By Jada Yuan
Jennifer Lopez has spoken out in support of trans and non-binary people at a screening of her latest film at the Sundance Film Festival, just weeks after US President Donald Trump decreed in his inauguration address that there are now “only two genders” under official US government policy.
Lopez, who stars in Kiss of the Spider Woman, got two standing ovations at the post-screening Q&A at Sundance, a festival where movies rarely receive them.
“I think the thing about the movie that I love the most is that it tells … the importance of love and just seeing each other as human beings and how love can shorten the gap of any divide between people,” Lopez said. “We could just look at each other as individuals, as people, as human beings, and not worry about who you like, who you don’t like, what your political beliefs are. It doesn’t matter.”
As he introduced the film, the second screen adaptation of Manuel Puig’s 1976 novel (this one is also adapted from the musical, first staged in 1992), director Bill Condon read from Trump’s inaugural address.
“‘As of today, it will henceforth be the official policy of the United States government that there are only two genders, male and female’,” Condon read, adding: “That’s a sentiment, I think you’ll see, that the movie has a different point of view on.”
Lopez had previously discussed her “nibling” (a gender-neutral term for “niece” and “nephew”) Brendon, who is transgender, while sharing a short film made in collaboration with the Trevor Project based on Brendon’s coming out story in 2020. “It’s a story that’s very close to my heart, because it was a family affair,” she said in an Instagram video at the time.
Despite sharing a Latin trans narrative, Kiss of the Spider Woman is nothing like Emilia Pérez, which has amassed 13 Oscar nominations and much criticism. It is in English and, strangely, both more flashy and more subtle in its messaging.
William Hurt won an Oscar for best actor in the 1985 version of the story, playing “a homosexual window dresser”, as a Washington Post article described the character at the time.
A rather jarring mashup between a grim prison drama and a big, Bob Fosse-style extravaganza, it is at its core a love story between two men – one a proud fem queer (mononymous newcomer Tonatiuh as Luis Molina) and the other identifying as straight (Diego Luna as Valentin Arregui) – who find protection, safety and intimacy with one another as political prisoners and cellmates during Brazil’s brutal military dictatorship.

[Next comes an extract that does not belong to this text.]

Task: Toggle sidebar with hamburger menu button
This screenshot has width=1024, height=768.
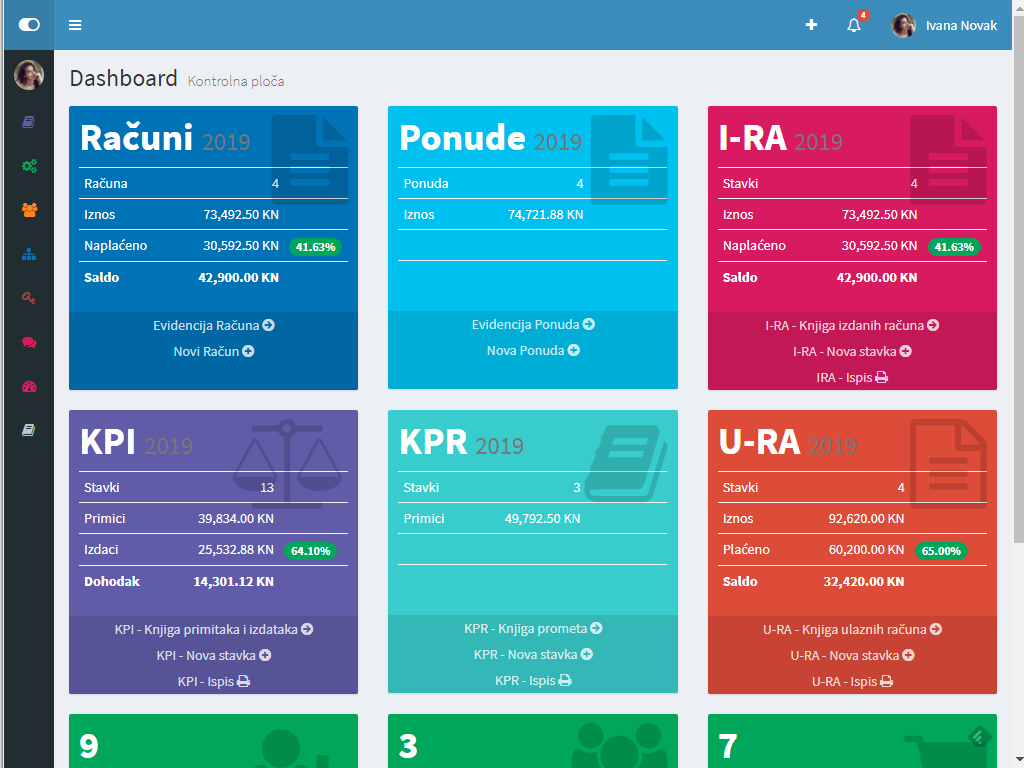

Lopez’s character exists only in the prisoners’ imaginations, belting and dancing her heart out and wearing fabulous costumes in big, Technicolor set pieces (the role was played by Sonia Braga in the 1985 film) as the prisoners try to escape their brutal reality through Molina’s retelling of his favourite movie. Like the diva Molina worships, Lopez plays three roles: film star Ingrid Luna, the film character Aurora, and the Spider Woman with a deadly kiss.
Lopez has 11 musical numbers in which she flies across the stage in highly choreographed routines that Condon often shot as a single take. Condon was looking for, he said, “a true diva”, and cast the 55-year-old singer and actor after hearing rumours she wanted to do a traditional musical.
During the Sundance Q&A, Lopez teared up when festival director Eugene Hernandez told her she was made for this part.
“Oh, I’ve been waiting for this moment my whole life,” she said. “The reason I even wanted to be in this business was because my mom would sit me in front of the TV to watch West Side Story every year on Thanksgiving. I was just mesmerised, and I was like, ‘That’s what I want to do’. And that was always my goal. And this is the first time I actually got to do it.”